Copy the forum thread's passage beginning at "Ignoring your title" and ending at "of openHAB 3.0.", swapping every "Home Assistant" for "HA".

** BEGIN Passage given **

What do people think of the video? Who’s looking forward to the next release?
Ignoring your title - I have to say that I like the video. While he skipping text based configuration & automation (my preferred way to interact with openHAB), he has a point when he points out that it is confusing that openHAB has many different UIs with different feature sets - especially for beginners.
Never having used Home Assistant, this video was a nice insight. Without a well founded opinion on my own, the consents in the openHAB forum seems to be that Home Assistant is easier on beginners and people without an software developer background while openHAB might be more stable and has more options if you are willing to invest time and effort.
Please stay tuned for the release of openHAB 3.0.
Some of the “issues” mentioned in the video are addressed and solved:
- User/Admin role in MainUI
- First time setup assistent
- Config editing on mobile devices via UI
just to name some new features …
If you have a spare server available, you can try the SNAPSHOT version
Hmm, the video was fine in the beginning… we all know OH has a steepish learning curve and the critics on confusing UIs is absolutely valid of course but as @hmerk already mentioned this is being addressed in OH3.

** END Passage given **
** BEGIN Dataset section **

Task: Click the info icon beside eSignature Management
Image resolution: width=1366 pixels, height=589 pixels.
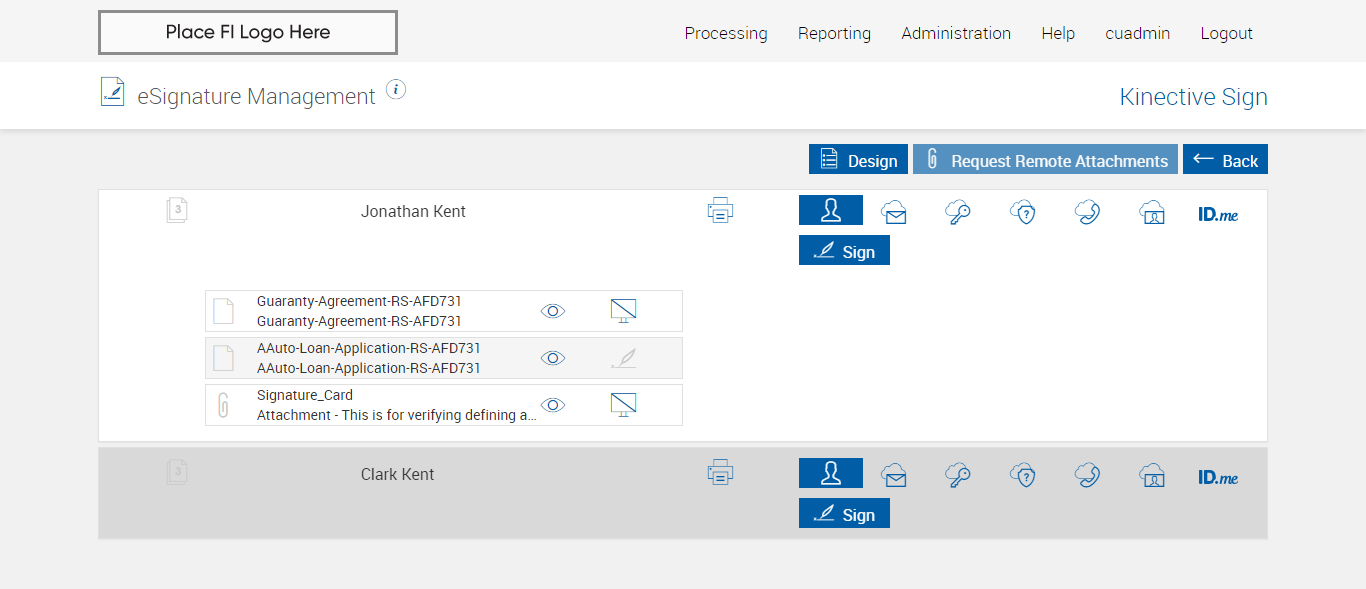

** END Dataset section **

Final result:
Ignoring your title - I have to say that I like the video. While he skipping text based configuration & automation (my preferred way to interact with openHAB), he has a point when he points out that it is confusing that openHAB has many different UIs with different feature sets - especially for beginners.
Never having used HA, this video was a nice insight. Without a well founded opinion on my own, the consents in the openHAB forum seems to be that HA is easier on beginners and people without an software developer background while openHAB might be more stable and has more options if you are willing to invest time and effort.
Please stay tuned for the release of openHAB 3.0.